If the burden is the organizational distraction of setting up a system to evaluate cases for compassionate use, then I think a lottery might not really fix it. If they take the time to set up the organization, they may as well run everyone through it. And, they might have to run everyone through it just to see who qualifies for this lottery. And then, after all that, they'll still get blasted by allies of patients who lost in the lottery. So, I'm not sure I believe this is a viable solution. Here's my suggestion: Ask a Big Pharma company to run all the paperwork for your compassionate use cases. You may or may not have to pay them for the work. Ask a charity to provide the funds to help pay for the process and to pay for the drug. Keep your own company focused on getting to market asap. I'm not going in for the property is sacrosanct bs, but I do see the logic that the greater good can be served by staying focused on getting the product to market. But, you don't want to see these people die in the interim. It doesn't all have to be on these 50 people to solve the problem; there are a lot of people who are in a position to be a part of the solution. There might be a space here where a nonprofit can be focused on identifying and funding compassionate use cases (maybe funded by member pharmaceutical companies in proportion to their size).
If there is an issue with companies afraid of the FDA derailing the approval of the drug due to compassionate cases where the drug didn't help, then the FDA is at fault here.
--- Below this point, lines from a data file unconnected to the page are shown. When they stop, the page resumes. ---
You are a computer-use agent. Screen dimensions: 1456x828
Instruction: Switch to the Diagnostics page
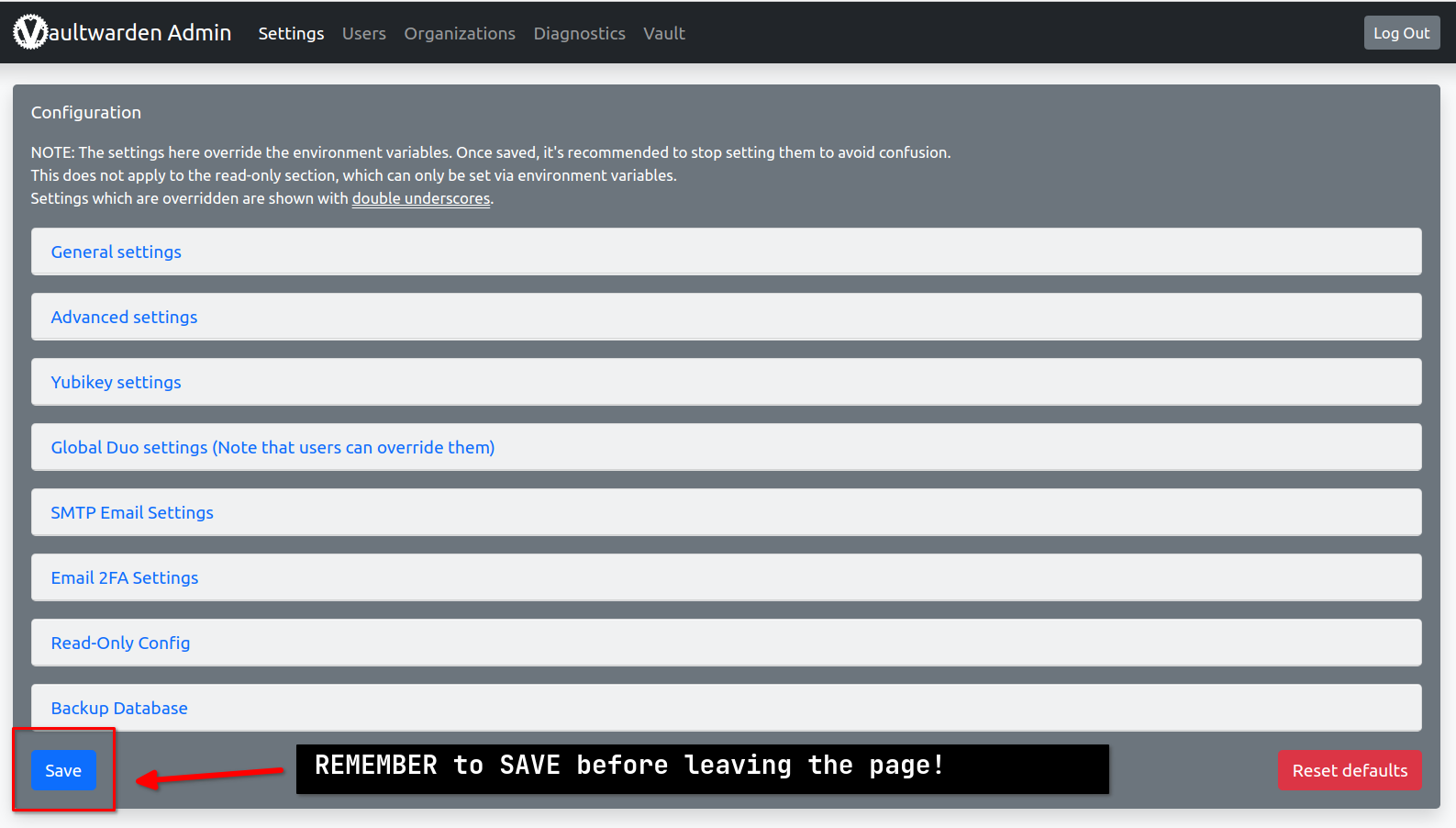click(579, 33)
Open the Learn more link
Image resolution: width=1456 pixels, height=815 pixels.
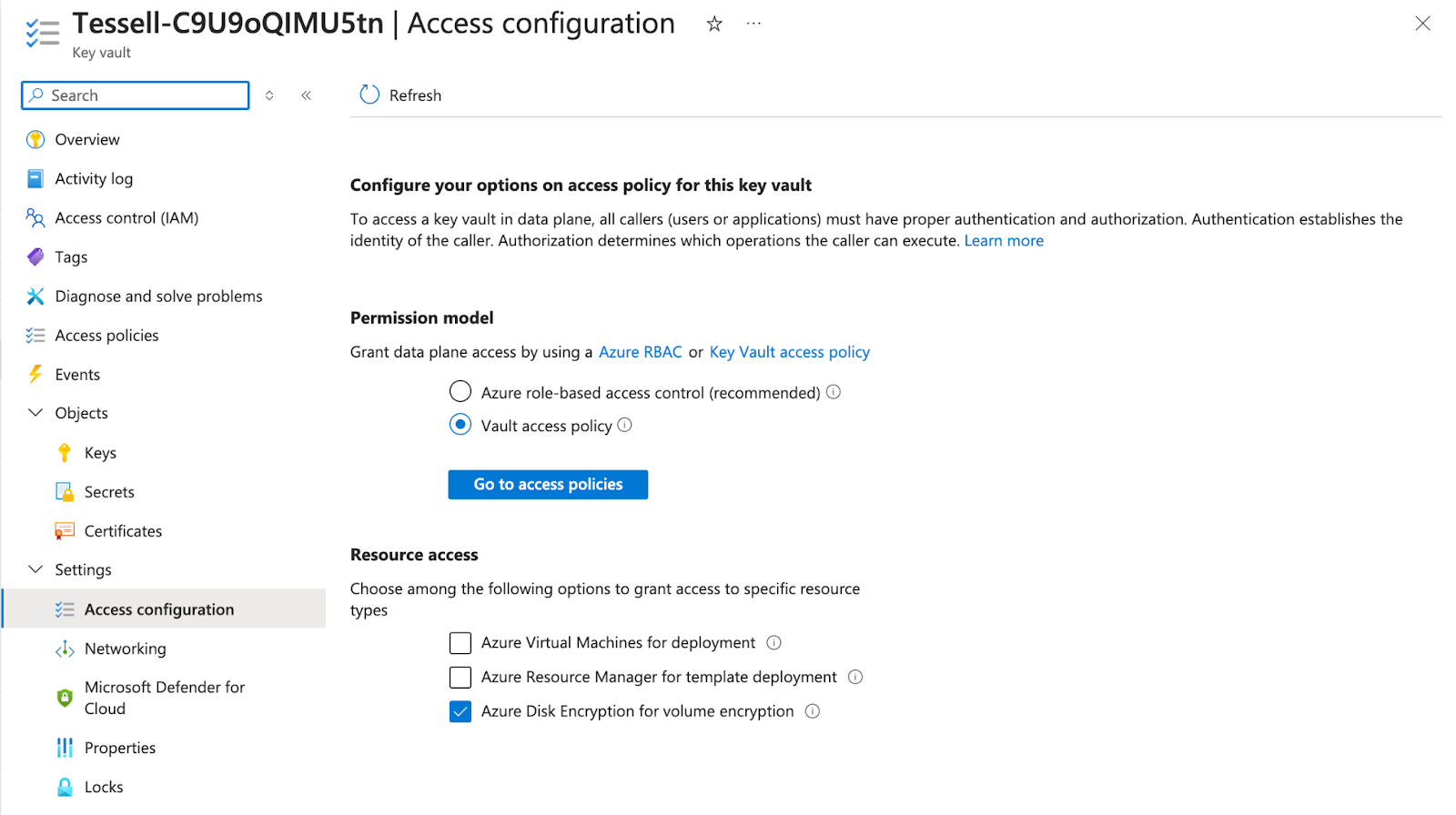1004,241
There should be a general clause that any negative results from a "compassionate" case cannot be used against the company or the drug. It's a win-win. Insurance should cover this, PERIOD. There is no way in hell an experimental drug would cost more than the amount being spent on the treatments this poor kid is receiving just to prolong the inevitable. But unfortunately since insurance won't cover it, if the costs for treatment ($50,000 up-front cost + $100,000 salary for a year's worth of manpower) are payable by the family, the company should try to accommodate if FDA changed their rule. No, the article says that FDA allows use of the experimental drugs but still will hold negative results against the drug when evaluating it for final approval. FDA needs to change their stance on using "compassionate case" data against the drug.
Exactly. I'm not blaming the company but disagree with their choice. It's not their fault that they have hurdles to jump that forces them to say 'no'. There should be a change to the process and the FDA should be there to help make it happen.
Anybody remember Vioxx - how everybody was blasting the FDA and Merck for not doing enough to make sure it was safe? Everybody was incensed that there wasn't more stringent regulation. This is the other side of that coin. Damned if you do, damned if you don't.